Another important property of a good puzzle occurred to me: in a good puzzle, it must not be obvious what is a clue and what isn’t. For example, clues should be disguised to look like something else: maybe jokes , or maybe parts of the environment with another function. Examples: in TWP, the fact that the bottle can be sold for 5 cents looks like a joke. In Monkey Island 2, the wanted poster on the island looks like it has already accomplished its function. Same for the electric fence in TWP.

There is an interesting parallel with mystery books. In Agatha Christie books, clues are dissimulated to look like something else, and to look totally natural when they are spoken. The way people tell them, you’d never think they could have a second meaning or could be clues. (Example: I say I just pricked myself with a rose thorn when I was outside in the garden. Instead, I just injected myself the antidote to the poison I just put in our meal).
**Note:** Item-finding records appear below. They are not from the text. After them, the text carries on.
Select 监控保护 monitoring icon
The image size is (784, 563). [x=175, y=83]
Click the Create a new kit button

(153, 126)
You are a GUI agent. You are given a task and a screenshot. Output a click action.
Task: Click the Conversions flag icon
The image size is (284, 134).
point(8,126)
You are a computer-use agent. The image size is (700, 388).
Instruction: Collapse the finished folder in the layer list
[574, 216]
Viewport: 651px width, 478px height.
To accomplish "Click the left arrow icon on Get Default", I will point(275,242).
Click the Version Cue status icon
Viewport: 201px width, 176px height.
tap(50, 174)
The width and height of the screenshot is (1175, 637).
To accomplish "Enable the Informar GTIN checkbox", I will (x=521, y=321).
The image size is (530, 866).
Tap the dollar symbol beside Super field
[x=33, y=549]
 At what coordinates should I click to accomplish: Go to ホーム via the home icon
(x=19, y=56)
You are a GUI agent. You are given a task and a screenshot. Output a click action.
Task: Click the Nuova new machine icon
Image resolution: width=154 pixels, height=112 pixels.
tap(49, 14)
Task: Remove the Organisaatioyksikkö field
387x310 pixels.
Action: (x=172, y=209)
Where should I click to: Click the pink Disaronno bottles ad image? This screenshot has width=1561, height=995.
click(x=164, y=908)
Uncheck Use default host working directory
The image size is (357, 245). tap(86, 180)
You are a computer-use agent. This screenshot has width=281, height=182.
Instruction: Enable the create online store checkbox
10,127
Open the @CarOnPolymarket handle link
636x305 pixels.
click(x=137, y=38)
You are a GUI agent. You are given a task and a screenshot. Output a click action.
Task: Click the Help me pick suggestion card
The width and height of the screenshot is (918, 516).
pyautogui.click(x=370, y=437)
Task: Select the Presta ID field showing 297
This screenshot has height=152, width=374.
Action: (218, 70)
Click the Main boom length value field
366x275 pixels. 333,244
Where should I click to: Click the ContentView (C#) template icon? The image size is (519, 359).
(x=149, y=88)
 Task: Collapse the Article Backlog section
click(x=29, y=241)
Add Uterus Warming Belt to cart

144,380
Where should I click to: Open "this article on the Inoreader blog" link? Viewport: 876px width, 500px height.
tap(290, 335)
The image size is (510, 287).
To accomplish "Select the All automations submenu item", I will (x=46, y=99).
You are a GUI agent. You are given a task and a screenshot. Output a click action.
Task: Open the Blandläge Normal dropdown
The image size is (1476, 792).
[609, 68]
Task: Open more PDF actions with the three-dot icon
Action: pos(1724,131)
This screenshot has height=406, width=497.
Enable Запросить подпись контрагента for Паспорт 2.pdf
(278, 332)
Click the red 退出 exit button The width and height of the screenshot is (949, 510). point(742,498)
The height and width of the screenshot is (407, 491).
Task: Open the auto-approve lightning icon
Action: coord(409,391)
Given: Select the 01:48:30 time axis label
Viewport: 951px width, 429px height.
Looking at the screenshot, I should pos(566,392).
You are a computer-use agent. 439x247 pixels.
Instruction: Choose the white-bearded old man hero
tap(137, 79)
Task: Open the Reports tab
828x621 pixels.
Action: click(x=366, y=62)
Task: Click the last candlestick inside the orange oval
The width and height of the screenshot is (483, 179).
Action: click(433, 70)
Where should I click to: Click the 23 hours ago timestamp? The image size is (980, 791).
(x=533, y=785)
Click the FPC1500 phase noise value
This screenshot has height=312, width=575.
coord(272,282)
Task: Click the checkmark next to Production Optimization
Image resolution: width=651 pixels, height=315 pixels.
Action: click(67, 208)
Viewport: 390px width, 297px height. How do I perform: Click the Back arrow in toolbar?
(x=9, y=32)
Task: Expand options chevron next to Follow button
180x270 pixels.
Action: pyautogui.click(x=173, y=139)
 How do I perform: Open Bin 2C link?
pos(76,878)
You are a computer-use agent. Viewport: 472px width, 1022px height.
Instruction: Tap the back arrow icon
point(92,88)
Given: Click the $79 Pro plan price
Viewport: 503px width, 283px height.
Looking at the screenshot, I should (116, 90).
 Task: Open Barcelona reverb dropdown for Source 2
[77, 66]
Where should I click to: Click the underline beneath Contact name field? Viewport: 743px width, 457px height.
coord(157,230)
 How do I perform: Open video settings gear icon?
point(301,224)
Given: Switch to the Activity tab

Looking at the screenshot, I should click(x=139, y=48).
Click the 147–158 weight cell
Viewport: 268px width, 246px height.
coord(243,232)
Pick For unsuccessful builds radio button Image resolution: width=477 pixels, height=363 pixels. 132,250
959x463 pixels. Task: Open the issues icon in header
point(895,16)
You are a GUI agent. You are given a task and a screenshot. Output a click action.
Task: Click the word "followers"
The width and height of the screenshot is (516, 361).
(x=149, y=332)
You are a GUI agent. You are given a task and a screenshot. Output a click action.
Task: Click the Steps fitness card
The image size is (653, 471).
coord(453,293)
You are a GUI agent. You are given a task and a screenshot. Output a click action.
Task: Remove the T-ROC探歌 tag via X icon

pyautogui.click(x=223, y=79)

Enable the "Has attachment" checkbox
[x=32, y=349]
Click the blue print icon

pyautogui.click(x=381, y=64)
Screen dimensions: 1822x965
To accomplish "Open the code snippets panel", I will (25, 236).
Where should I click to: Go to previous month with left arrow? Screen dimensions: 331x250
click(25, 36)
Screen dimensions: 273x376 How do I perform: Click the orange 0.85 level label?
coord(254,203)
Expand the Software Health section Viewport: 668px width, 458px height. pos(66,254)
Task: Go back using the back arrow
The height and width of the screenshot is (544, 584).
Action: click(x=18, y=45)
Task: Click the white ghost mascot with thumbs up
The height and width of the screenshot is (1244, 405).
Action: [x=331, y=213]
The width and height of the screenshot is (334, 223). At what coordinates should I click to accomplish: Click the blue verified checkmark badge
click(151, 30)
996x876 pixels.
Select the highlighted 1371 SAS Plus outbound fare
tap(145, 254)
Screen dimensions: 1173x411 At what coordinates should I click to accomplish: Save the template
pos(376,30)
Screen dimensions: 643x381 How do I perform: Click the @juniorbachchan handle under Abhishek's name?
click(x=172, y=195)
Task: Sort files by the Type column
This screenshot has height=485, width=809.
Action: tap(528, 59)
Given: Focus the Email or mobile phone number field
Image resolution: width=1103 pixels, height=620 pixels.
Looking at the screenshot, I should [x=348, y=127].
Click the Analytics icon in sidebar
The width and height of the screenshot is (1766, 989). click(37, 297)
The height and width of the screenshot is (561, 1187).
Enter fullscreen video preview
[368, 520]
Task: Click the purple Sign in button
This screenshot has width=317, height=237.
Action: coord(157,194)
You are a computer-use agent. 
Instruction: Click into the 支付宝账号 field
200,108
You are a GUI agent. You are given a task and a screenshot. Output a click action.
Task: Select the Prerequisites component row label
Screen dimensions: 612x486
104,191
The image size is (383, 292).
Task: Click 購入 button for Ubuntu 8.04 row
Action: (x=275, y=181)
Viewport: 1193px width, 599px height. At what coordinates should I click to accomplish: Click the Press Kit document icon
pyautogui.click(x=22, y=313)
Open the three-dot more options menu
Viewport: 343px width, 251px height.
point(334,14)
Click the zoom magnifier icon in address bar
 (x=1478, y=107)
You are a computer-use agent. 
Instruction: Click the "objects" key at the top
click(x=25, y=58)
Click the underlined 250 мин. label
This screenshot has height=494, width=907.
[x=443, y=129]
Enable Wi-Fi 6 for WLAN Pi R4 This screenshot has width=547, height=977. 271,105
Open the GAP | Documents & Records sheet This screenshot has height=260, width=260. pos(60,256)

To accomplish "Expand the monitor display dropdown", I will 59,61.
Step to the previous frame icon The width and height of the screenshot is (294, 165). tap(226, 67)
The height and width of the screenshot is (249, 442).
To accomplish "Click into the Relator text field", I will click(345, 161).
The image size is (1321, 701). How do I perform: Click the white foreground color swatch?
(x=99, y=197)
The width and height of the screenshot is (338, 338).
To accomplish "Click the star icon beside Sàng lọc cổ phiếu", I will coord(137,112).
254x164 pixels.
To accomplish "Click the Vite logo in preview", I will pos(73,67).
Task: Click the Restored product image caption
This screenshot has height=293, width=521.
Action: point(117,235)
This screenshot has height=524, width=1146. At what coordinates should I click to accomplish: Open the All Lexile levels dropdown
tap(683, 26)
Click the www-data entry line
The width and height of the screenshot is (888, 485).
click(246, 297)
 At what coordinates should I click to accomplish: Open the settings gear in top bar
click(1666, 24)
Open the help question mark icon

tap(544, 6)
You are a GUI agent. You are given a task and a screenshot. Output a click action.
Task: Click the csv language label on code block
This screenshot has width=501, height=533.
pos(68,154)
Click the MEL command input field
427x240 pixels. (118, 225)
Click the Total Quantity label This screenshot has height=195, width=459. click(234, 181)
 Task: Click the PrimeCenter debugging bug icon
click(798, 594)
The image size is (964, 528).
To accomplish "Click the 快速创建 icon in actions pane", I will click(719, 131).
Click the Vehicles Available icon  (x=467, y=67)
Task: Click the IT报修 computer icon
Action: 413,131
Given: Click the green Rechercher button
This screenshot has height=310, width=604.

I think that’s why I don’t like puzzle games like 7th guest. There, puzzles are self contained, and it is clear that the clues to solve them are given in the same screen.

Why does it feel this way for you? When I saw that sign in Quickie Pal I immediately suspected that it could have been part of a puzzle, because in a PnC adventure game I pretty much assume that anything can be part of a puzzle.

Well, first of all, I read the bottle description much before I found the quickie pal. And it totally looked like a joke. Second, I don’t remember any sign in the quickie pal! :slight_smile: If there was a sign, you are telling me the puzzle was easier than I thought :slight_smile:

It’s pretty normal for a bottle (in the US) to be returnable for 5 cents (actually 10 cents now in my State). You pay the extra 5 cents or 10 cents when you buy it, to encourage the recycling.

Yes, I know it’s normal, but the way it was told looked like a joke (it listed all the states one by one)

I see what you mean. It’s clearly a joke, but I guess you are saying you kind of dismissed it as a ‘clue’ since there was a clear joke tied to it.

1 Like

exactly. You don’t think that the bottle description has a double function. That’s the beauty.